First of all, we're talking here about irregular arrivals. As I understand it, this legislation targets asylum seekers or people arriving in larger numbers.
There are a lot of issues that you've brought up in your question or comments to me. First and foremost is the right of Canada to regulate migration. I don't think anybody would disagree with you on that front. The complexity arises because the laws you are proposing go far beyond measures that would just protect Canada's interests, in terms of working out who is coming into the country. There is detaining people for the purpose of identification, seeing whether they represent a health threat to the country, and there are laws that mandate detention for one year.
One can operate in the national interest, but clearly the other one moves from the national interest to punishing people in the effort to deter irregular arrivals. There is no law that prevents a country from looking after its own national interest in terms of protecting itself against people who might present a threat to security or to health. It's quite different, however, when you start introducing laws that are not based on any reason but are just blanket, mandatory laws that have no reason for them that relate to national interest.

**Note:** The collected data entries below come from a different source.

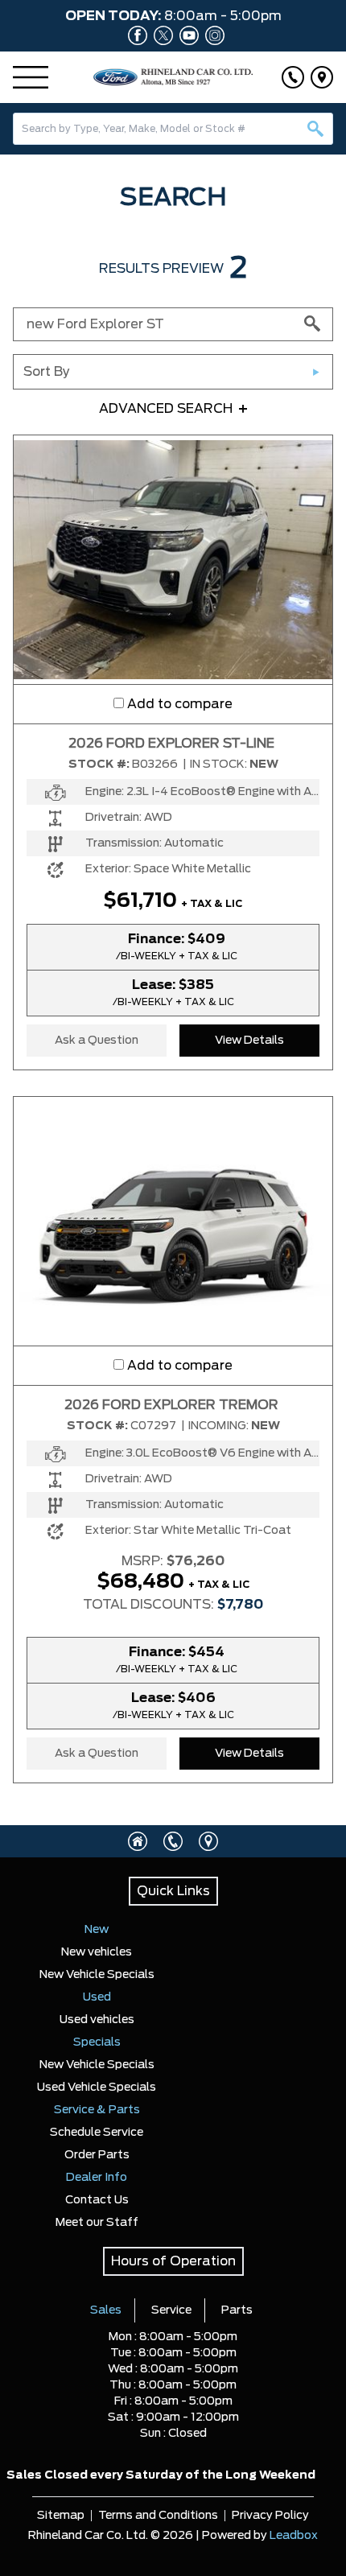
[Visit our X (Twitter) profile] (160, 35)
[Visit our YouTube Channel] (186, 35)
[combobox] (173, 129)
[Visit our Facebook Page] (134, 35)
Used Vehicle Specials (96, 2087)
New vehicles (96, 1952)
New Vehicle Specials (96, 1974)
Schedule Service (96, 2132)
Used (97, 1997)
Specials (97, 2042)
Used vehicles (97, 2020)
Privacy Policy (270, 2515)
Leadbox (294, 2535)
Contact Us (97, 2200)
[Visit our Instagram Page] (211, 35)
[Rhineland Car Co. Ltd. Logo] (173, 77)
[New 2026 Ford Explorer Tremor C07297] (173, 1221)
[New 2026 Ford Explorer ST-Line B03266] (173, 559)
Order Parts (97, 2155)
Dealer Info (96, 2177)
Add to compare (180, 704)
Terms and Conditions (158, 2515)
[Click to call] (293, 77)
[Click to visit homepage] (137, 1841)
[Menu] (30, 77)
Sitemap (60, 2515)
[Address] (322, 77)
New (96, 1929)
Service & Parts (97, 2110)
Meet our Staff (97, 2222)
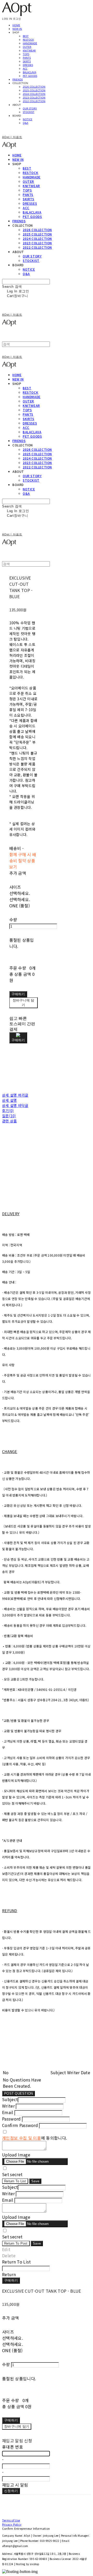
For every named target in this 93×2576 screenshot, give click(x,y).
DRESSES (28, 65)
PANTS (27, 57)
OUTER (27, 47)
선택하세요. (19, 893)
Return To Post (16, 2243)
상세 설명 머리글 (15, 1095)
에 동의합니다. (34, 2138)
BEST (26, 36)
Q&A (25, 123)
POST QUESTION (18, 2093)
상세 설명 (9, 1100)
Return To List (15, 2181)
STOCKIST (28, 112)
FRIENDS (17, 79)
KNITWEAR (29, 50)
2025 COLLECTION (34, 90)
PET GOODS (30, 76)
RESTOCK (28, 39)
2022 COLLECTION (34, 101)
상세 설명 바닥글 (15, 1105)
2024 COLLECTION (34, 94)
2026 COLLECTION (34, 86)
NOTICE (27, 119)
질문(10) (9, 1115)
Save (35, 2181)
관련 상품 (9, 1120)
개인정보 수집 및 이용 (21, 2138)
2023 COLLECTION (34, 97)
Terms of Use (11, 2520)
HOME (16, 25)
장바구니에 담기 (16, 2426)
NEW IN (17, 29)
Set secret (12, 2174)
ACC (25, 68)
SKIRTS (27, 61)
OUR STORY (30, 108)
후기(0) (8, 1110)
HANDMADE (30, 43)
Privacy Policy (11, 2524)
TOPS (26, 54)
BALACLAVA (29, 72)
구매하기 (11, 2280)
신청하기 (11, 2491)
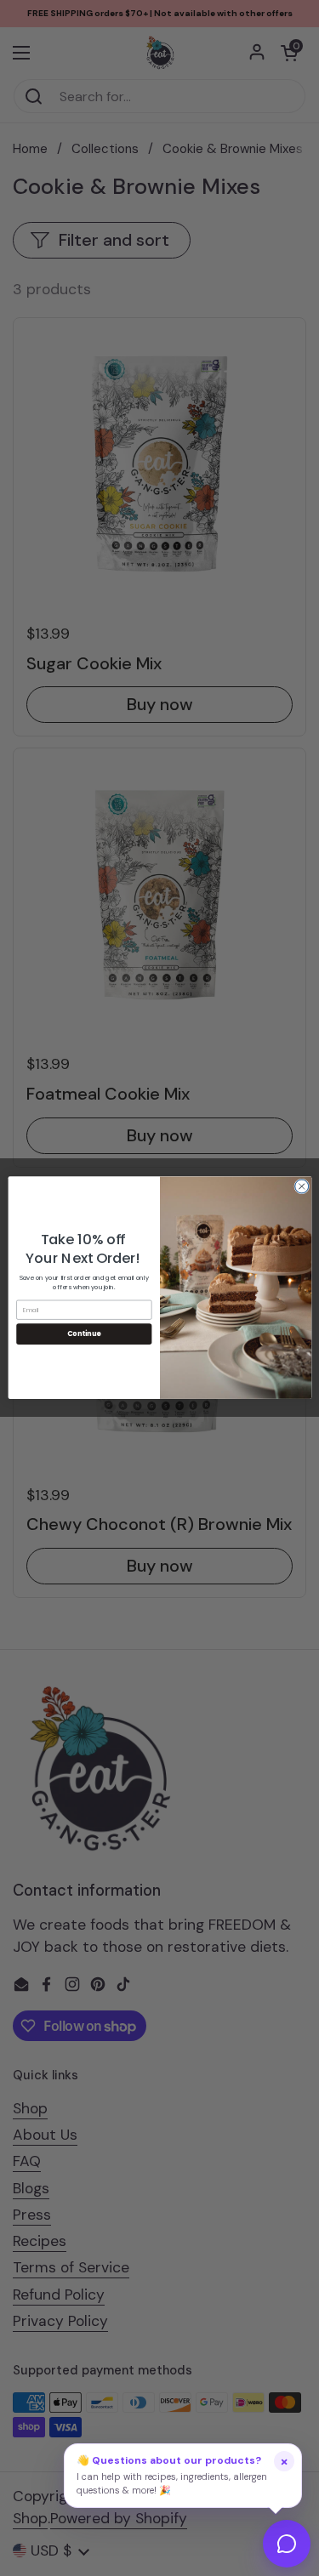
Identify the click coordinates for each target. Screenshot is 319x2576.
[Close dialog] (301, 1186)
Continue (83, 1334)
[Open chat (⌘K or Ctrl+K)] (286, 2543)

The problem for me is that there is an assumption being made that if you copy the laws Australia has been using for a number of years, it will somehow have the effect of deterring irregular arrivals. What I'd like to put to you is that Australia's experience does not bear that out at all. Mandatory detention has never deterred anybody, and it's not about to here. What it will do, if you're interested in knowing what the cost to the taxpayer in Canada is going to be, is put your bill through the roof. The cost of building detention centres.... We've spent half a billion dollars building a detention centre on Christmas Island. The cost of construction alone is phenomenal, when you start looking at this. I advise you to look at that.
The social costs, however, that I've been trying to explain are also quite enormous.